Study material section start

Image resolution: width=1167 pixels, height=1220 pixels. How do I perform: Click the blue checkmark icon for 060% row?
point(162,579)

Study material section end
Study material section start

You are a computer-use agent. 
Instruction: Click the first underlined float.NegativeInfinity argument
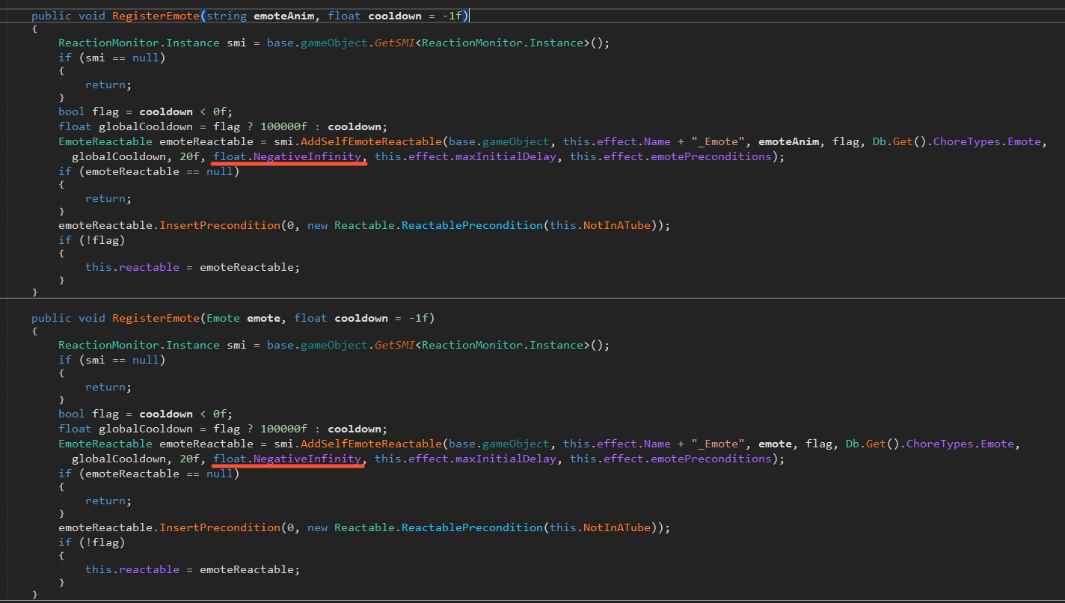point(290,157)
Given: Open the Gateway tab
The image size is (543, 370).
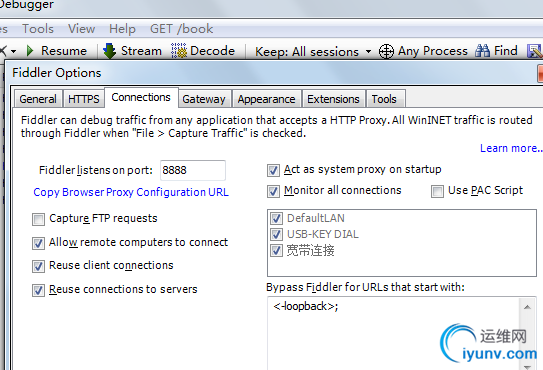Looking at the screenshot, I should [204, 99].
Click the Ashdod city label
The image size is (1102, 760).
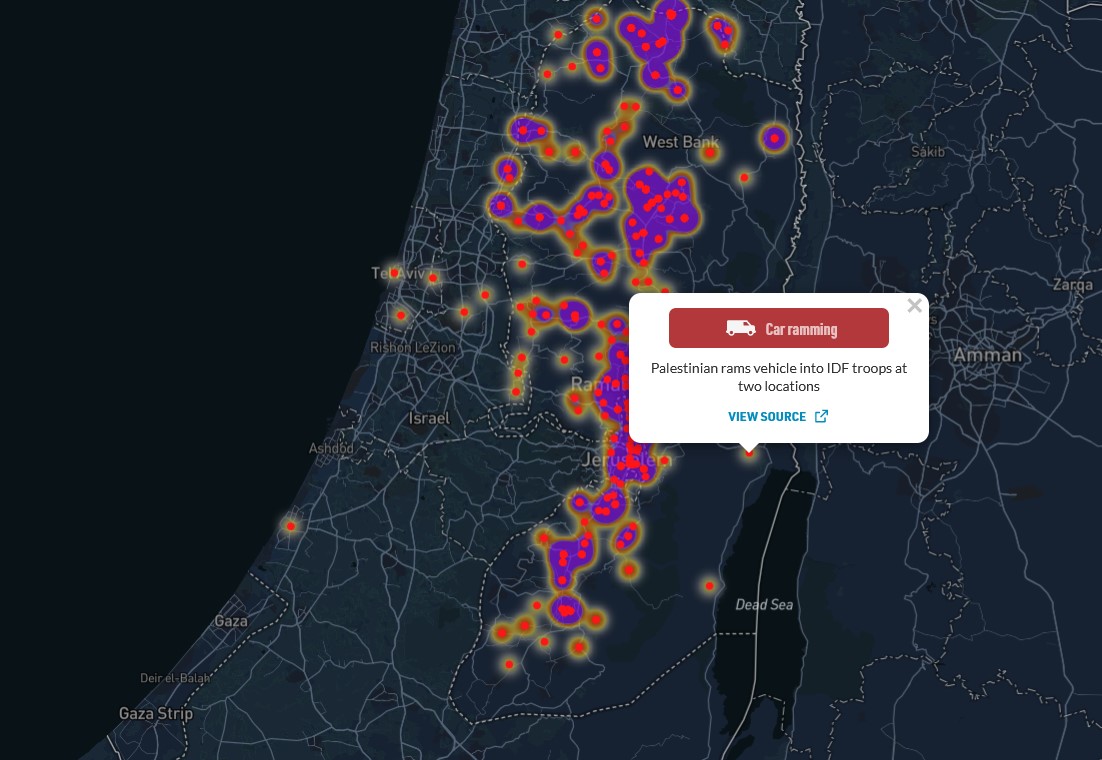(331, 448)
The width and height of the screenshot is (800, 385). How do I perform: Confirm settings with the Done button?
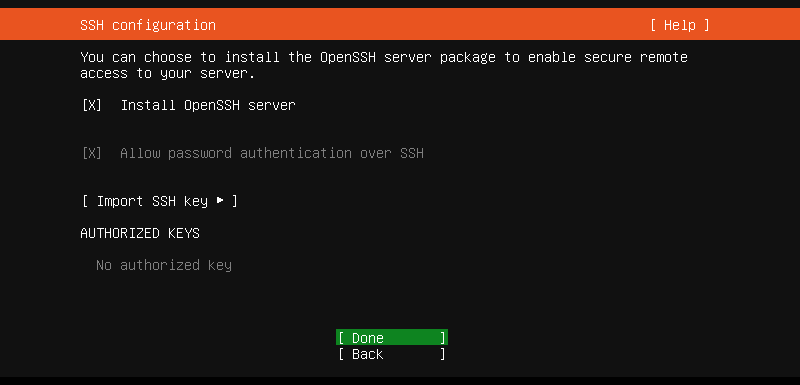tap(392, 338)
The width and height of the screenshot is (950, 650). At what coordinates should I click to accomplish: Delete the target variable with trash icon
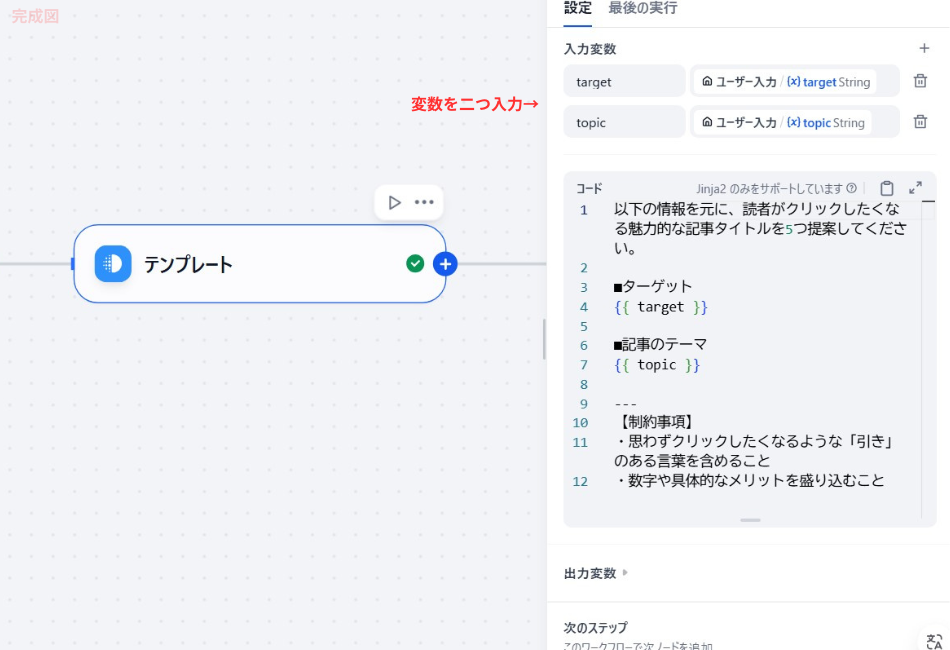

Study material section end
Study material section start

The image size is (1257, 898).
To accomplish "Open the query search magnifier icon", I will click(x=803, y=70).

Study material section end

* _Exercise objective_
Among the entries above, take the lines from the one with "The image size is (1102, 760)." through the one with "The width and height of the screenshot is (950, 650)." and retype them exactly, leaving out the pictures.

* _Result_
The image size is (1102, 760).
(331, 448)
The width and height of the screenshot is (800, 385). How do I perform: Confirm settings with the Done button?
tap(392, 338)
The width and height of the screenshot is (950, 650). At what coordinates should I click to accomplish: Delete the target variable with trash icon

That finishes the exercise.